The drhutools package is designed to support political science research and academic tasks by providing a set of practical tools. The functions are developed to streamline routine data analysis and visualization while accommodating domain-specific requirements.

Installation

You can install the stable version of drhutools from CRAN or the developed version from GitHub using the following commands:

# Install the stable version
install.packages("drhutools")

# Install drhutools from GitHub
remotes::install_github("yuedeng/drhutools")

Efficient File Organization with `folderSystem`

A well-organized folder system enhances research efficiency and ensures continuity, allowing you to easily resume work at any stage of the project. The folderSystem function establishes a standardized folder structure tailored for research projects, particularly those involving empirical studies in social science.

library(drhutools)

folderSystem()

When the function is executed, it creates the following folder structure in the working directory. Each folder includes a brief guide explaining its recommended usage. Users may delete these instructional files once they have organized their actual project files. If folders with the same names already exist in the directory, the function will not recreate or overwrite them, ensuring no accidental loss of existing data.

## +- paper
## |  |
## |  +- submission
## |  |  |
## |  |  `- files for submission here; delete this file after locating the real files here.txt
## |  |
## |  `- images
## |     |
## |     `- non-code-generated images here; delete this file after locating the real files.txt
## |
## +- output
## |  |
## |  `- image, results, and other output files here; delete this file after locating the real files here.txt
## |
## +- document
## |  |
## |  `- documents and materials here; delete this file after locating the real files.txt
## |
## +- data
## |  |
## |  `- all data file here.csv
## |
## `- codes
##    |
##    `- put codes here; delete this file after locating the real files.txt

Visualizing Experimental Results with `cdplot`

cdplot enables the comparison of empirical cumulative distribution functions (ECDFs) between treatment and control groups in experiments or quasi-experiments. Unlike conventional bar plots or difference-in-mean statistics, ECDFs provide a comprehensive, non-parametric view of differences between the treatment and control groups, capturing the entire distribution of outcomes.

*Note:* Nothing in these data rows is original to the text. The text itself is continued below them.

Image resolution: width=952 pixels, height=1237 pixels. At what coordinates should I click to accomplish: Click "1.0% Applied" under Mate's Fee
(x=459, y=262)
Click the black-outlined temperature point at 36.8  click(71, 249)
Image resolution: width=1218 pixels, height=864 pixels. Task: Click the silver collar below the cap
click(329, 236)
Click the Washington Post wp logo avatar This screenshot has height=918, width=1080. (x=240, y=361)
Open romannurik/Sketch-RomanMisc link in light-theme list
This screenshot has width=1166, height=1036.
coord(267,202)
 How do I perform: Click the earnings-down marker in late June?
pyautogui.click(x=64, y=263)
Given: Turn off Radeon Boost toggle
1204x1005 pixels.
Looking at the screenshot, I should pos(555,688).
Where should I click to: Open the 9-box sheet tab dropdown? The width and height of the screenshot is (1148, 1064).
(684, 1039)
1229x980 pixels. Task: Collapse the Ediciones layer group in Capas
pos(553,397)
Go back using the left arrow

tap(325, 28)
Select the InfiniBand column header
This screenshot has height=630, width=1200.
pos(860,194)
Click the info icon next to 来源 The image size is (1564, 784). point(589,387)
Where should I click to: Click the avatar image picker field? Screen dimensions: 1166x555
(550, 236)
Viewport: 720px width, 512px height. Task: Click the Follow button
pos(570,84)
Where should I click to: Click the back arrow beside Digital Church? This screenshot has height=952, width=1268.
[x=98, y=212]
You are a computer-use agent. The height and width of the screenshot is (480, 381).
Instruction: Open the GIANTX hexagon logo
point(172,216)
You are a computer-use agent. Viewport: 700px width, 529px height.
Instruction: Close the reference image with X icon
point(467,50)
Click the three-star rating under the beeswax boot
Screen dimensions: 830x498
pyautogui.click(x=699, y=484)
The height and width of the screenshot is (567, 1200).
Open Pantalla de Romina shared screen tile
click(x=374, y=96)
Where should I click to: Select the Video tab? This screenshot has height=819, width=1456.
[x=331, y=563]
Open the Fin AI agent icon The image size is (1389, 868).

The function generates a ggplot object that displays:

The ECDFs of the control and treatment groups.
Points and dashed lines highlighting the value at which the treatment group differs most from the control group.
For multi-group experiments, separate plots comparing the control group to each treatment group.

Before using cdplot, the users should organize the experimental data in a “long” format, where the first column contains the outcome variable. The second column contains the group assignment, stored as a factor with levels. The first level is treated as the control group.

data("PlantGrowth")

plot_plant <- cdplot(PlantGrowth, ks_test = TRUE)
plot_plant

## [[1]]

## 
## [[2]]

## 
## [[3]]

Users can customize the appearance of the plot by adjusting: - point_size to control the size of the points. - point_color to define the color of the points. - link_color to set the color of the dashed lines.

Additionally, the function can perform and display the results of a Kolmogorov-Smirnov (K-S) test to compare the distributions. Set the ks_test argument to TRUE to show the test result in the bottom-right corner of the plot.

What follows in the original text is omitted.